The analysts determined that Cluster 4 represented urban interstate sites, while clusters 1–3 represented rural interstate sites. The rural interstate clusters represented different ranges of axle
factors but were not easily identifiable by WisDOT’s previous axle factor groups. However, the analysts determined that axle factors were highly correlated with truck percentage, and the truck percentage was a known attribute of the permanent classification sites. Figure C-5 shows the correlation plot, which uses transformations to normalize the axle factor (axle factor × 2) and truck percentage (1 − %trucks). Table C-1 shows the axle factor and truck percentage ranges that uniquely identify each interstate cluster.
The clustering method that WisDOT uses was recently adopted and based on an analysis of 2019 data. WisDOT has not determined an update cycle for revisiting the cluster analysis but monitors the axle factors at each permanent class site for anomalies. WisDOT calculates the combination unit percentage (Class 8 and above) and uses that to assign each site to a factor group. WisDOT has found from experience that combination unit trucks have the most impact
Table C-1. Truck percentage range for interstate clusters.
| Cluster | Min Avg AF | Max Avg AF | Est. Min % Trucks | Est. Max % Trucks |
|---|---|---|---|---|
| 4 | 0.44 | 0.48 | 0.00 | 0.08 |
| 1 | 0.41 | 0.44 | 0.09 | 0.14 |
| 2 | 0.38 | 0.41 | 0.15 | 0.20 |
| 3 | 0.35 | 0.38 | 0.21 | 0.27 |
Source: WisDOT.
and focuses on these classes, rather than the overall truck percentage, which may be dominated by two- to three-axle single units.
Within each cluster, 12 average monthly axle factors are calculated and applied to short-term classification counts.
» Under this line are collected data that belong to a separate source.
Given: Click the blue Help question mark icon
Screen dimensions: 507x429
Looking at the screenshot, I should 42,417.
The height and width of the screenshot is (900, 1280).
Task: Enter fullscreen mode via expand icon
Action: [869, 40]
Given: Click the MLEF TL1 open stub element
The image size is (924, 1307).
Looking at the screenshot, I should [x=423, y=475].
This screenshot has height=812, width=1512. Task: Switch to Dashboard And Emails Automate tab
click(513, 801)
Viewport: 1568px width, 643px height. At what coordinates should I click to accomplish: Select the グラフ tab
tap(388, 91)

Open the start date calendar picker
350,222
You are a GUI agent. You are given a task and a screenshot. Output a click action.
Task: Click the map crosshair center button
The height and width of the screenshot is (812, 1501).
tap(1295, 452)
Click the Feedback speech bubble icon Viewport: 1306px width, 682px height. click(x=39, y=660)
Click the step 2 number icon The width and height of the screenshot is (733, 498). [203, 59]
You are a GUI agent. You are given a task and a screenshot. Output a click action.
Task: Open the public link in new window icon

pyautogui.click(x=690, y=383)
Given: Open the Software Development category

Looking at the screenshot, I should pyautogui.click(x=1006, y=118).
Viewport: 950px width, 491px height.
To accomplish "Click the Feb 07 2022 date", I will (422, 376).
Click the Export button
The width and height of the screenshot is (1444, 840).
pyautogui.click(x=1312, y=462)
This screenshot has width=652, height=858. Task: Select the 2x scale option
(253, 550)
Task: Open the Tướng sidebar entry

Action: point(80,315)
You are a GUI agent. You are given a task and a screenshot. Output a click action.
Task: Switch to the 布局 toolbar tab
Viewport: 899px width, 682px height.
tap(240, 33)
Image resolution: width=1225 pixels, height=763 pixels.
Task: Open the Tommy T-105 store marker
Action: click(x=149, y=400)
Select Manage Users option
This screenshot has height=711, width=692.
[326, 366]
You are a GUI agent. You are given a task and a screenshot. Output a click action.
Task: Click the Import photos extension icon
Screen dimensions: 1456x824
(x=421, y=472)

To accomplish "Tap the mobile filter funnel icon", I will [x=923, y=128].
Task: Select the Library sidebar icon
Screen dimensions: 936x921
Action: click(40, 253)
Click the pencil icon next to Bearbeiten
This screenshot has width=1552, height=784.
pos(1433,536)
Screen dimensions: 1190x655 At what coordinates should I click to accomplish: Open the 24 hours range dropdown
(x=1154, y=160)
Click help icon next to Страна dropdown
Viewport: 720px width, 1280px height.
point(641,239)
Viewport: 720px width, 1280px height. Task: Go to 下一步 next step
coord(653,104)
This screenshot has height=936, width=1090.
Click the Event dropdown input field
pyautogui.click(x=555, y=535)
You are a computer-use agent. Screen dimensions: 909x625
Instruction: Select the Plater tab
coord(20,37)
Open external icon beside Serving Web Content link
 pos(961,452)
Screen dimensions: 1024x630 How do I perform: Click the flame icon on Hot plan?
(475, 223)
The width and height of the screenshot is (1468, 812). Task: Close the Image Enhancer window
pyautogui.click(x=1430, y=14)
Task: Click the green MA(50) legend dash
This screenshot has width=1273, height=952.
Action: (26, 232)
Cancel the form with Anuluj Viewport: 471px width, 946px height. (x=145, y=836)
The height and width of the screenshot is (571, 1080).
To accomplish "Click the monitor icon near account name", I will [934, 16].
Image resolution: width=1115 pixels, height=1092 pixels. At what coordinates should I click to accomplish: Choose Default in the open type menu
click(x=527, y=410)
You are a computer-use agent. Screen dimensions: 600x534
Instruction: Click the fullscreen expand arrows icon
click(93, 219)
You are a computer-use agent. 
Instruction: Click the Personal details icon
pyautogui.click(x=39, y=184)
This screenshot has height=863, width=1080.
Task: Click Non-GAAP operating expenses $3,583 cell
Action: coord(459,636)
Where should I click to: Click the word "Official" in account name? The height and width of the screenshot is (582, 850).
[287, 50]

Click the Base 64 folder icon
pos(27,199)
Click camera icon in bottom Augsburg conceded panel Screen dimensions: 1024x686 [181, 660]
After the axle factor is applied, the volume is factored using seasonal (12 monthly) and day-of-week (84 monthly day-of-week) factors to obtain an AADT estimate for the site. The 84 monthly day-of-week factors are calculated relative to the MADT so that this process is not double factoring for seasonal variations.
WisDOT used a clustering approach to develop axle factor groups and to assign short-term classification counts to these groups. The cluster analysis was performed by WisDOT’s data management vendor in 2021 based on permanent classification sites with complete data for 2019. The cluster analysis was done separately for non-interstate and interstate sites. For non-interstate sites, the analysis produced three clusters: Urban Other, Rural Other, and Truck Routes. Assigning short-term count sites to these clusters is straightforward: if a site has a truck count, the combination unit percent is used, and if it does not, the count is assigned based on the rural or urban designation. For interstate sites, the analysis produced four clusters and determined that the best way to assign sites to these clusters was based on the truck percentage. WisDOT has since modified the assignment process for interstate sites to use the combination unit percentage instead. Short-term class counts are then factored using a monthly axle factor, a monthly volume factor, and a monthly day-of-week factor (relative to the MADT).